Project description:ZrCu-based bulk metallic glass composites (BMGCs) are well known for their plastic deformability, superior to traditional metallic glasses (MGs), which is attributed to a unique dual-phases structure, namely, the glassy matrix and unstable B2 phase. In the present study, in-situ tensile testing is used to trace the deformation process of a ZrCu-based BMGC. Three deformation stages of the BMGC, i.e., the elastic-elastic stage, the elastic-plastic stage, and the plastic-plastic stage are identified. In the elastic-elastic and elastic-plastic stages, the yield strength and elastic limit are major influenced by the volume fraction of the B2 crystals. In the plastic-plastic stage, the B2 phase stimulates the formation of multiple shear bands and deflects the direction of shear bands by disturbing the stress field in front of the crack tip. The deformation-induced martensitic transformation of the metastable B2 phase contributes to the plasticity and work hardening of the composite. This study highlights the formation and propagation of multiple shear bands and reveals the interactions of shear bands with structural heterogeneities in situ. Especially, the blocking of shear bands by crystals and the martensitic transformation of the B2 phase are critical for the mechanistic deformation process and illustrate the function of the B2 phase in the present BMGCs.

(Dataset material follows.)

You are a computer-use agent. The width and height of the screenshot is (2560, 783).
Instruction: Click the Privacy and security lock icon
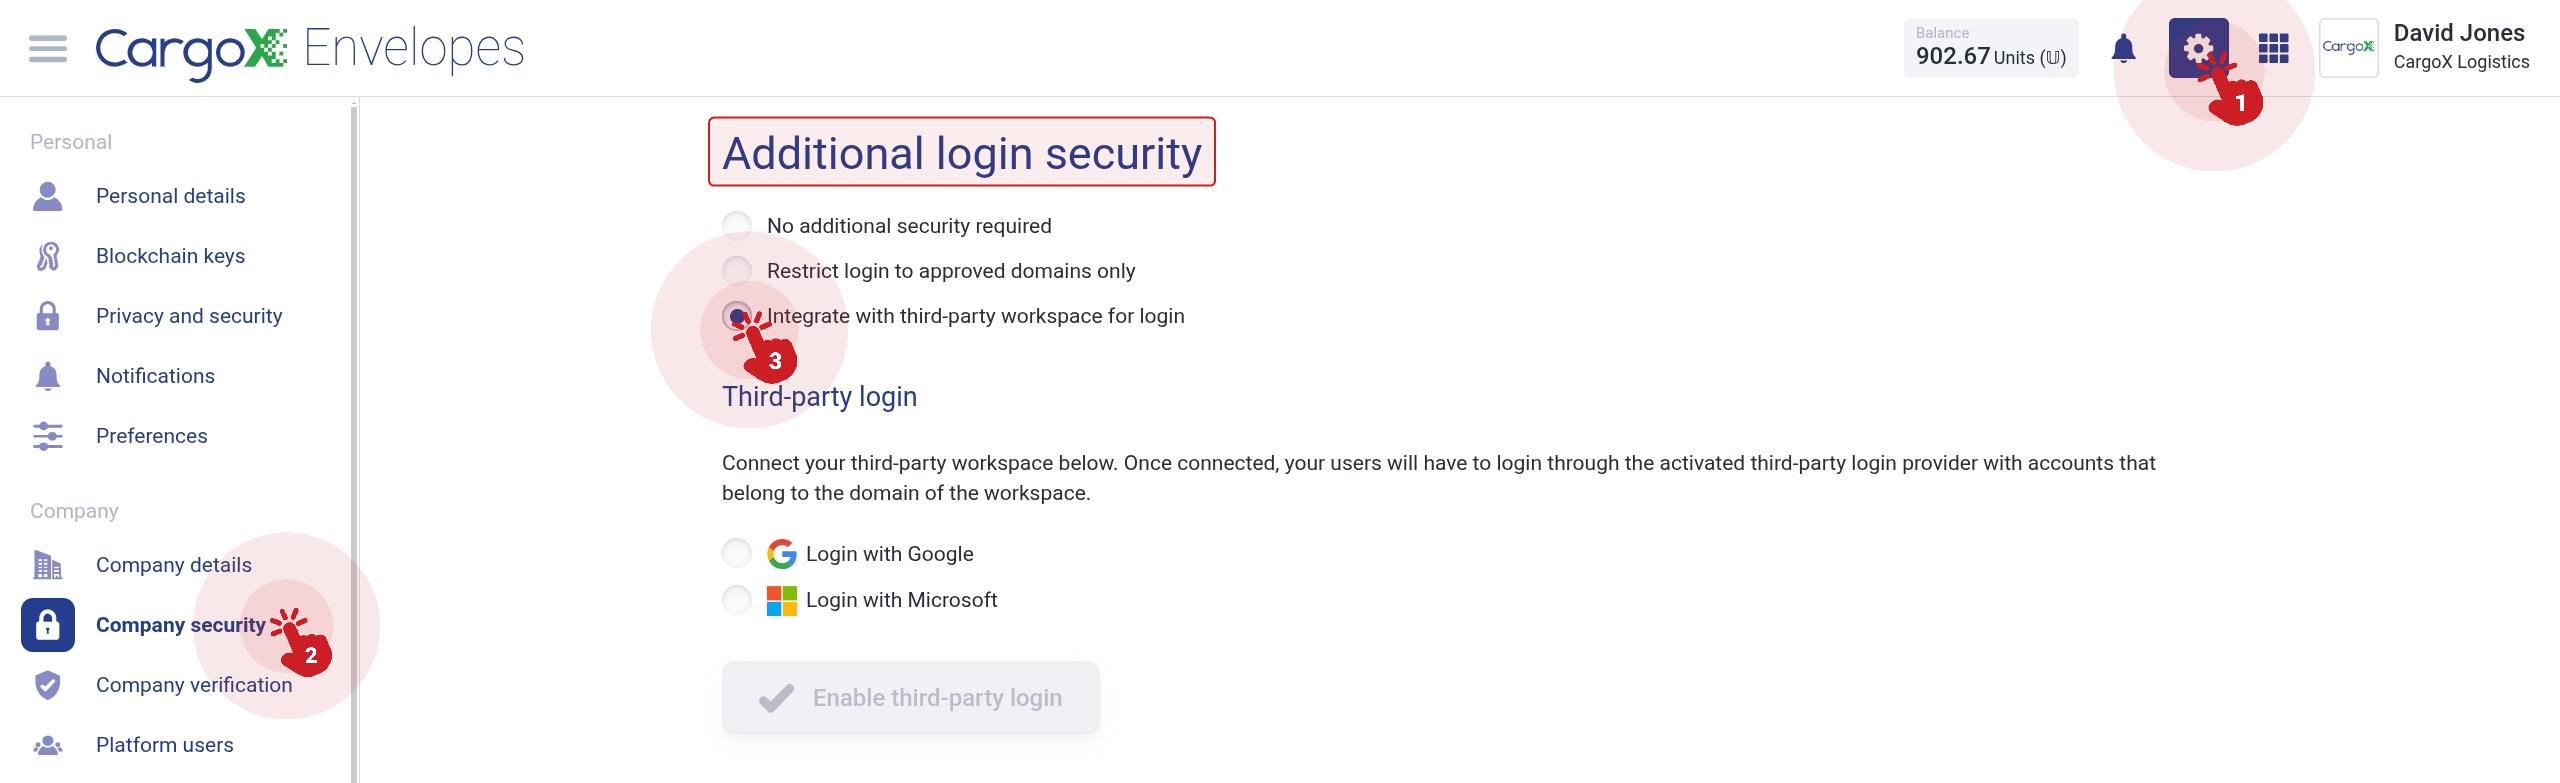pyautogui.click(x=47, y=316)
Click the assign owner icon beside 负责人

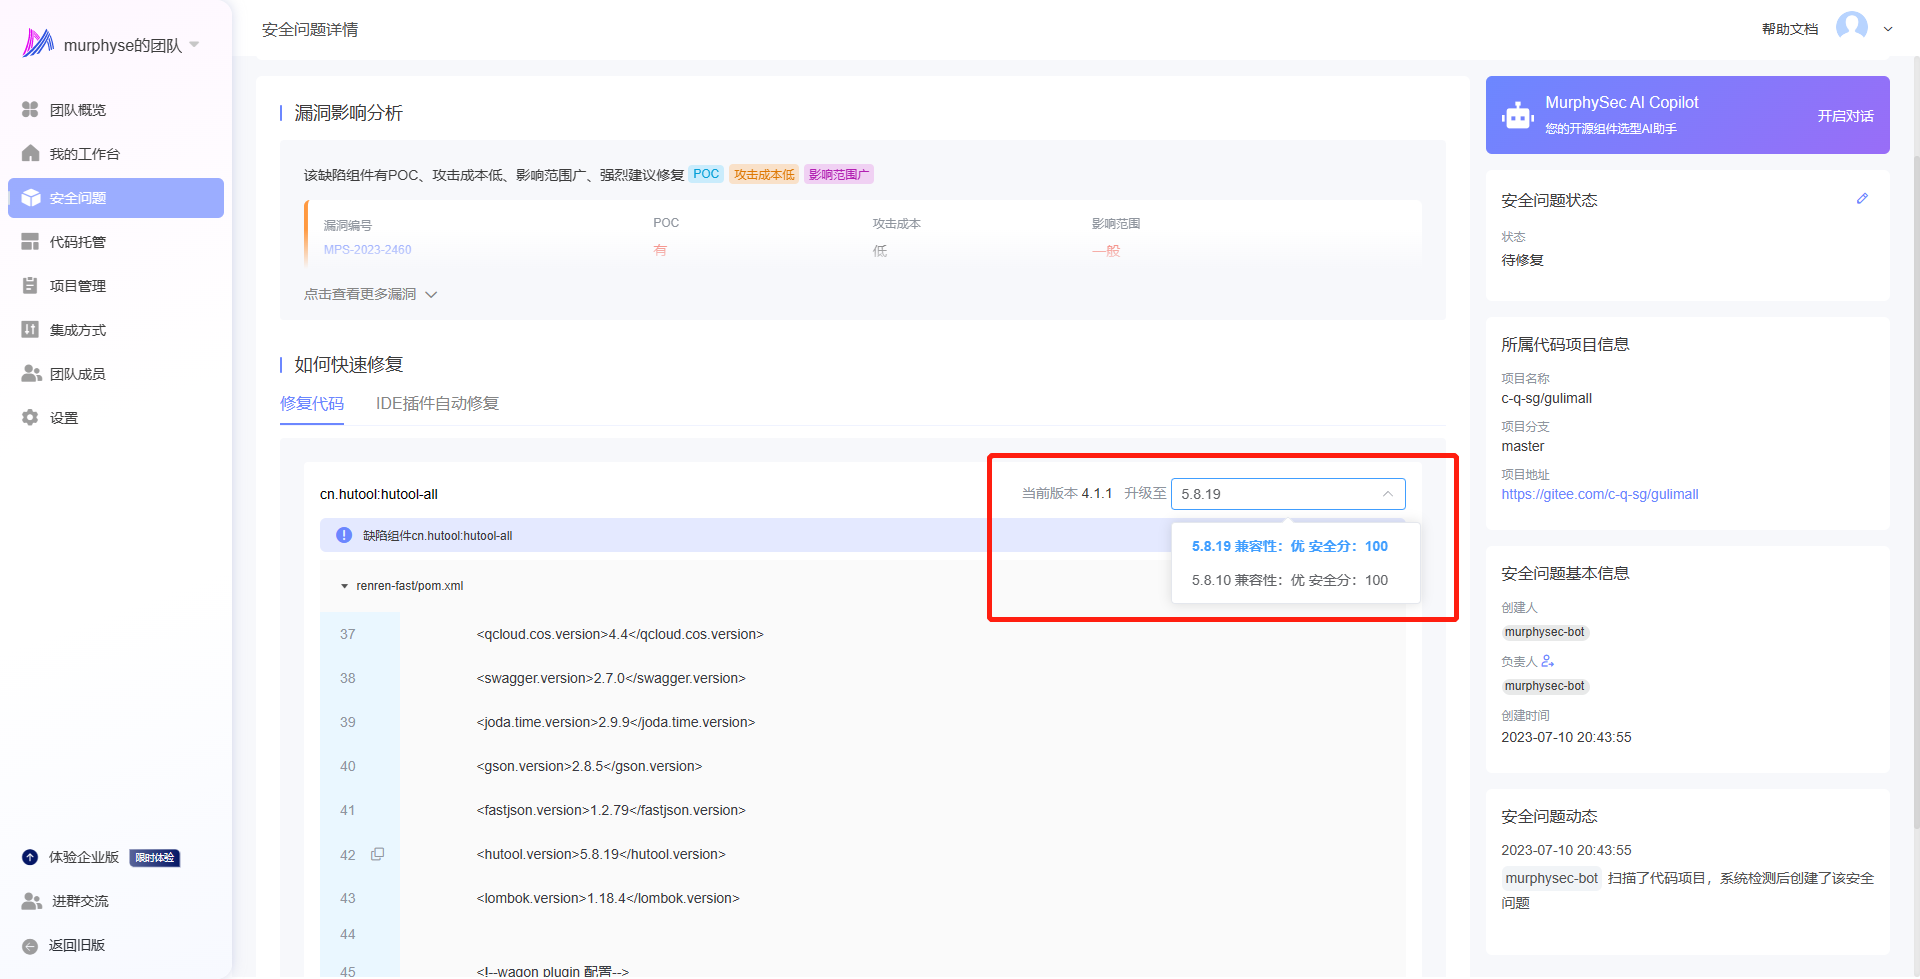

Project description:"Designing" metallic glasses to exhibit properties beyond those offered within the narrow composition ranges where glass formation is possible poses a formidable scientific challenge. This challenge may be tackled by forming composite structures comprising a metallic glass matrix and homogeneously precipitated dendrites, known as "metallic glass matrix composites" (MGMCs). In principle, MGMCs can be designed to exploit the attractive performance characteristics of the metallic glass while alleviating its negative undesirable attributes. In this work we introduce a MGMC development concept for designing color in metallic glass. MGMCs consisting of a white-gold metallic glass matrix with finely dispersed yellow-gold microdendrites are explored. A series of gold MGMCs is developed displaying uniform and visually-unresolved yellow colors over a broad range of chromaticity, along with high overall hardness. This design concept paves the way for the development of a new generation of metal alloys that combine advanced engineering performance with attractive cosmetic attributes.